Copy out each of the lines below word for word, keeping them in the same order.

_Dataset extract_:
● ● ● ●
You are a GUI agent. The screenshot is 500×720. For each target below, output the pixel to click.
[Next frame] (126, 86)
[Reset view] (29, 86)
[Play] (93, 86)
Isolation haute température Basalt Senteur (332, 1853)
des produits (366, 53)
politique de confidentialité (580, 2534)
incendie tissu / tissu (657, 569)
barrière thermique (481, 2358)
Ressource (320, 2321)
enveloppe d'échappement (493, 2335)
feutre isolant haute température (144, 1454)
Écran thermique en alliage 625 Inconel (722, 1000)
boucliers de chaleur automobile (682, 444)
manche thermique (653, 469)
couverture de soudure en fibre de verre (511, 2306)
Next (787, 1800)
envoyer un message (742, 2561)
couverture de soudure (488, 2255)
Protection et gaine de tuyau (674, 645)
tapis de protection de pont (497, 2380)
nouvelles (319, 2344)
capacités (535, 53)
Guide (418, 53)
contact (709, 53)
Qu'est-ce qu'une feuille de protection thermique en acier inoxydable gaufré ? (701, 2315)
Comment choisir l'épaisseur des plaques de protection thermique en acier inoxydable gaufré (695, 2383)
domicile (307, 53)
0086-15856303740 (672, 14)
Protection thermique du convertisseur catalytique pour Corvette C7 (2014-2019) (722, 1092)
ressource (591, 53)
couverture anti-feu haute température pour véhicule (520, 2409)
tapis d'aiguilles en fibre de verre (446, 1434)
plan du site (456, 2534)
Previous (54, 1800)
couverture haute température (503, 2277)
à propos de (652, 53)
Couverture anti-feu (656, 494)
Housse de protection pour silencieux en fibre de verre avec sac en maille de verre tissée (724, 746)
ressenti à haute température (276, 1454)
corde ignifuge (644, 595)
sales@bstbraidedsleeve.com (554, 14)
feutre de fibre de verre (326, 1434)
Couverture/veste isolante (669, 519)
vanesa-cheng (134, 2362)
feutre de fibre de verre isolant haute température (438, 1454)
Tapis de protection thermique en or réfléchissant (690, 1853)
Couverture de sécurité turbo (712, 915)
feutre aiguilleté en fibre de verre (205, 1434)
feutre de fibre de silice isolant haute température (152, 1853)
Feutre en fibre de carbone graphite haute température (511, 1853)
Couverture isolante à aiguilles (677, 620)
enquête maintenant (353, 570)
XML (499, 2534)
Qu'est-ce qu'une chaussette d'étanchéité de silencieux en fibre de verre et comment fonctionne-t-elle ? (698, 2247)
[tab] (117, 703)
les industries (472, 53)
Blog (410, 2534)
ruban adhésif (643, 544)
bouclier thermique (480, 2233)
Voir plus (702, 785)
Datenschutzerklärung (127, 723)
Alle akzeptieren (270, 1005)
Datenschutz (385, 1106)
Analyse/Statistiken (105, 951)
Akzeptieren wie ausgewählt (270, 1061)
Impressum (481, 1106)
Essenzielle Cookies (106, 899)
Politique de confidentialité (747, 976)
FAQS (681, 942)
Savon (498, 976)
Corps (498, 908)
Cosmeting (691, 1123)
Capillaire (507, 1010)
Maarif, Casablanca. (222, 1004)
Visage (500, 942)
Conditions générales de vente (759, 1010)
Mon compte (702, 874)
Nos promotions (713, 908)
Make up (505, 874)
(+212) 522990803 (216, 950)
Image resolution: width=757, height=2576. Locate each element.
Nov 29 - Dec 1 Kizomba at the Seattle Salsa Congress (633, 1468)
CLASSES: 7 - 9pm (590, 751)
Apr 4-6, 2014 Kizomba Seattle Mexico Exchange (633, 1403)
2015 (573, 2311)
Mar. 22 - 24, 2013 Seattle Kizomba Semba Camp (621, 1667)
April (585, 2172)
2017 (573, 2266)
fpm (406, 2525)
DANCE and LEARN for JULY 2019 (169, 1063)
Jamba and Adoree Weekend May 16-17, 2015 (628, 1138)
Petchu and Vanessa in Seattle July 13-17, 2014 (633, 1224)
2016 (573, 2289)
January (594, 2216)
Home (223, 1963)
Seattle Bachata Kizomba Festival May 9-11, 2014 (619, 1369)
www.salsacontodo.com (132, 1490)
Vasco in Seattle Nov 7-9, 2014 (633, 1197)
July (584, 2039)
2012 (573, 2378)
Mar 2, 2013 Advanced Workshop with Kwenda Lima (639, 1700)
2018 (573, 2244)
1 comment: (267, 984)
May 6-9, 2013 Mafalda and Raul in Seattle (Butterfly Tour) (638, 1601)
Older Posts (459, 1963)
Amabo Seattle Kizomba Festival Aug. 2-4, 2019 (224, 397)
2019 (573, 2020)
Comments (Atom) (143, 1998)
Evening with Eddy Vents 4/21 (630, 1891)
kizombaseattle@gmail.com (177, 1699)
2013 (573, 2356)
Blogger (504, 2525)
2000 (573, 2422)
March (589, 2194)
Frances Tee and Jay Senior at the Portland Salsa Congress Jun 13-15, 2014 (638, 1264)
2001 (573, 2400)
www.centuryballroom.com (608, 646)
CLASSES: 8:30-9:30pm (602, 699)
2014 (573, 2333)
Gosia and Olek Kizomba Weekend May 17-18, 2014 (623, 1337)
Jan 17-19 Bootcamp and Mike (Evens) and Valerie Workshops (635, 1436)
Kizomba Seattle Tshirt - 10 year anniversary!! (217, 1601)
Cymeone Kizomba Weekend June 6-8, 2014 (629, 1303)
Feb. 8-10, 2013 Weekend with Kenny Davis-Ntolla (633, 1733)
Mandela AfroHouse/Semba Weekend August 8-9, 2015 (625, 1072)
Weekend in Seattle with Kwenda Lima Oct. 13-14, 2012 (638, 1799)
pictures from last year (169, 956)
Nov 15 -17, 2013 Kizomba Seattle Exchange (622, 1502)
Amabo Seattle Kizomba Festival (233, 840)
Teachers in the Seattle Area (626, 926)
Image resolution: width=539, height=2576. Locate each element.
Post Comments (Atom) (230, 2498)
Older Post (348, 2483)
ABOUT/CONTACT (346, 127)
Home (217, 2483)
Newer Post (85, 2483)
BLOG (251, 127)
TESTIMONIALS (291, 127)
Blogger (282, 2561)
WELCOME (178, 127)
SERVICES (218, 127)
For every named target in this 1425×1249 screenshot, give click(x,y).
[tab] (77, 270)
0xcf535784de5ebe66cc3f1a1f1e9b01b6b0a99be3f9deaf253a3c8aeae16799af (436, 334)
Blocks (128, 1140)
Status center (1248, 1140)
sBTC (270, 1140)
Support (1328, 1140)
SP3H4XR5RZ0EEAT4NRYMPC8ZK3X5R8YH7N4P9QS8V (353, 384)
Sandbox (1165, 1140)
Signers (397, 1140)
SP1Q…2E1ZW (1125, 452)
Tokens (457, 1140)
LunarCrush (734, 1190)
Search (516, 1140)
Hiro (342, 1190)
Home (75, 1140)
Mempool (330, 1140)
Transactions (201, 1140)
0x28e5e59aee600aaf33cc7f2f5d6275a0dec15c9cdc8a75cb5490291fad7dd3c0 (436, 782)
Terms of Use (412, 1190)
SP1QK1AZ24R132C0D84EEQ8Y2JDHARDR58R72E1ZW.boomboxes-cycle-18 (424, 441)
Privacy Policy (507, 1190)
● ● ● ●
_Exercise response_:
You are a GUI agent. The screenshot is 500×720. For each target below, output the pixel to click.
[Next frame] (126, 86)
[Reset view] (29, 86)
[Play] (93, 86)
Isolation haute température Basalt Senteur (332, 1853)
des produits (366, 53)
politique de confidentialité (580, 2534)
incendie tissu / tissu (657, 569)
barrière thermique (481, 2358)
Ressource (320, 2321)
enveloppe d'échappement (493, 2335)
feutre isolant haute température (144, 1454)
Écran thermique en alliage 625 Inconel (722, 1000)
boucliers de chaleur automobile (682, 444)
manche thermique (653, 469)
couverture de soudure en fibre de verre (511, 2306)
Next (787, 1800)
envoyer un message (742, 2561)
couverture de soudure (488, 2255)
Protection et gaine de tuyau (674, 645)
tapis de protection de pont (497, 2380)
nouvelles (319, 2344)
capacités (535, 53)
Guide (418, 53)
contact (709, 53)
Qu'est-ce qu'une feuille de protection thermique en acier inoxydable gaufré ? (701, 2315)
Comment choisir l'épaisseur des plaques de protection thermique en acier inoxydable gaufré (695, 2383)
domicile (307, 53)
0086-15856303740 (672, 14)
Protection thermique du convertisseur catalytique pour Corvette C7 (2014-2019) (722, 1092)
ressource (591, 53)
couverture anti-feu haute température pour véhicule (520, 2409)
tapis d'aiguilles en fibre de verre (446, 1434)
plan du site (456, 2534)
Previous (54, 1800)
couverture haute température (503, 2277)
à propos de (652, 53)
Couverture anti-feu (656, 494)
Housse de protection pour silencieux en fibre de verre avec sac en maille de verre tissée (724, 746)
ressenti à haute température (276, 1454)
corde ignifuge (644, 595)
sales@bstbraidedsleeve.com (554, 14)
feutre de fibre de verre (326, 1434)
Couverture/veste isolante (669, 519)
vanesa-cheng (134, 2362)
feutre de fibre de verre isolant haute température (438, 1454)
Tapis de protection thermique en or réfléchissant (690, 1853)
Couverture de sécurité turbo (712, 915)
feutre aiguilleté en fibre de verre (205, 1434)
feutre de fibre de silice isolant haute température (152, 1853)
Feutre en fibre de carbone graphite haute température (511, 1853)
Couverture isolante à aiguilles (677, 620)
enquête maintenant (353, 570)
XML (499, 2534)
Qu'est-ce qu'une chaussette d'étanchéité de silencieux en fibre de verre et comment fonctionne-t-elle ? (698, 2247)
[tab] (117, 703)
les industries (472, 53)
Blog (410, 2534)
ruban adhésif (643, 544)
bouclier thermique (480, 2233)
Voir plus (702, 785)
Datenschutzerklärung (127, 723)
Alle akzeptieren (270, 1005)
Datenschutz (385, 1106)
Analyse/Statistiken (105, 951)
Akzeptieren wie ausgewählt (270, 1061)
Impressum (481, 1106)
Essenzielle Cookies (106, 899)
Politique de confidentialité (747, 976)
FAQS (681, 942)
Savon (498, 976)
Corps (498, 908)
Cosmeting (691, 1123)
Capillaire (507, 1010)
Maarif, Casablanca. (222, 1004)
Visage (500, 942)
Conditions générales de vente (759, 1010)
Mon compte (702, 874)
Nos promotions (713, 908)
Make up (505, 874)
(+212) 522990803 (216, 950)
Image resolution: width=757, height=2576. Locate each element.
Nov 29 - Dec 1 Kizomba at the Seattle Salsa Congress (633, 1468)
CLASSES: 7 - 9pm (590, 751)
Apr 4-6, 2014 Kizomba Seattle Mexico Exchange (633, 1403)
2015 (573, 2311)
Mar. 22 - 24, 2013 Seattle Kizomba Semba Camp (621, 1667)
April (585, 2172)
2017 (573, 2266)
fpm (406, 2525)
DANCE and LEARN for JULY 2019 (169, 1063)
Jamba and Adoree Weekend May 16-17, 2015 (628, 1138)
Petchu and Vanessa in Seattle July 13-17, 2014 (633, 1224)
2016 (573, 2289)
January (594, 2216)
Home (223, 1963)
Seattle Bachata Kizomba Festival May 9-11, 2014 (619, 1369)
www.salsacontodo.com (132, 1490)
Vasco in Seattle Nov 7-9, 2014 (633, 1197)
July (584, 2039)
2012 (573, 2378)
Mar 2, 2013 Advanced Workshop with Kwenda Lima (639, 1700)
2018 (573, 2244)
1 comment: (267, 984)
May 6-9, 2013 Mafalda and Raul in Seattle (Butterfly Tour) (638, 1601)
Older Posts (459, 1963)
Amabo Seattle Kizomba Festival Aug. 2-4, 2019 (224, 397)
2019 (573, 2020)
Comments (Atom) (143, 1998)
Evening with Eddy Vents 4/21 (630, 1891)
kizombaseattle@gmail.com (177, 1699)
2013 (573, 2356)
Blogger (504, 2525)
2000 (573, 2422)
March (589, 2194)
Frances Tee and Jay Senior at the Portland Salsa Congress Jun 13-15, 2014 (638, 1264)
2001 (573, 2400)
www.centuryballroom.com (608, 646)
CLASSES: 8:30-9:30pm (602, 699)
2014 (573, 2333)
Gosia and Olek Kizomba Weekend May 17-18, 2014 (623, 1337)
Jan 17-19 Bootcamp and Mike (Evens) and Valerie Workshops (635, 1436)
Kizomba Seattle Tshirt - 10 year anniversary!! (217, 1601)
Cymeone Kizomba Weekend June 6-8, 2014 (629, 1303)
Feb. 8-10, 2013 Weekend with Kenny Davis-Ntolla (633, 1733)
Mandela AfroHouse/Semba Weekend August 8-9, 2015 (625, 1072)
Weekend in Seattle with Kwenda Lima Oct. 13-14, 2012 (638, 1799)
pictures from last year (169, 956)
Nov 15 -17, 2013 Kizomba Seattle Exchange (622, 1502)
Amabo Seattle Kizomba Festival (233, 840)
Teachers in the Seattle Area (626, 926)
Image resolution: width=539, height=2576. Locate each element.
Post Comments (Atom) (230, 2498)
Older Post (348, 2483)
ABOUT/CONTACT (346, 127)
Home (217, 2483)
Newer Post (85, 2483)
BLOG (251, 127)
TESTIMONIALS (291, 127)
Blogger (282, 2561)
WELCOME (178, 127)
SERVICES (218, 127)
For every named target in this 1425×1249 screenshot, give click(x,y).
[tab] (77, 270)
0xcf535784de5ebe66cc3f1a1f1e9b01b6b0a99be3f9deaf253a3c8aeae16799af (436, 334)
Blocks (128, 1140)
Status center (1248, 1140)
sBTC (270, 1140)
Support (1328, 1140)
SP3H4XR5RZ0EEAT4NRYMPC8ZK3X5R8YH7N4P9QS8V (353, 384)
Sandbox (1165, 1140)
Signers (397, 1140)
SP1Q…2E1ZW (1125, 452)
Tokens (457, 1140)
LunarCrush (734, 1190)
Search (516, 1140)
Hiro (342, 1190)
Home (75, 1140)
Mempool (330, 1140)
Transactions (201, 1140)
0x28e5e59aee600aaf33cc7f2f5d6275a0dec15c9cdc8a75cb5490291fad7dd3c0 (436, 782)
Terms of Use (412, 1190)
SP1QK1AZ24R132C0D84EEQ8Y2JDHARDR58R72E1ZW.boomboxes-cycle-18 (424, 441)
Privacy Policy (507, 1190)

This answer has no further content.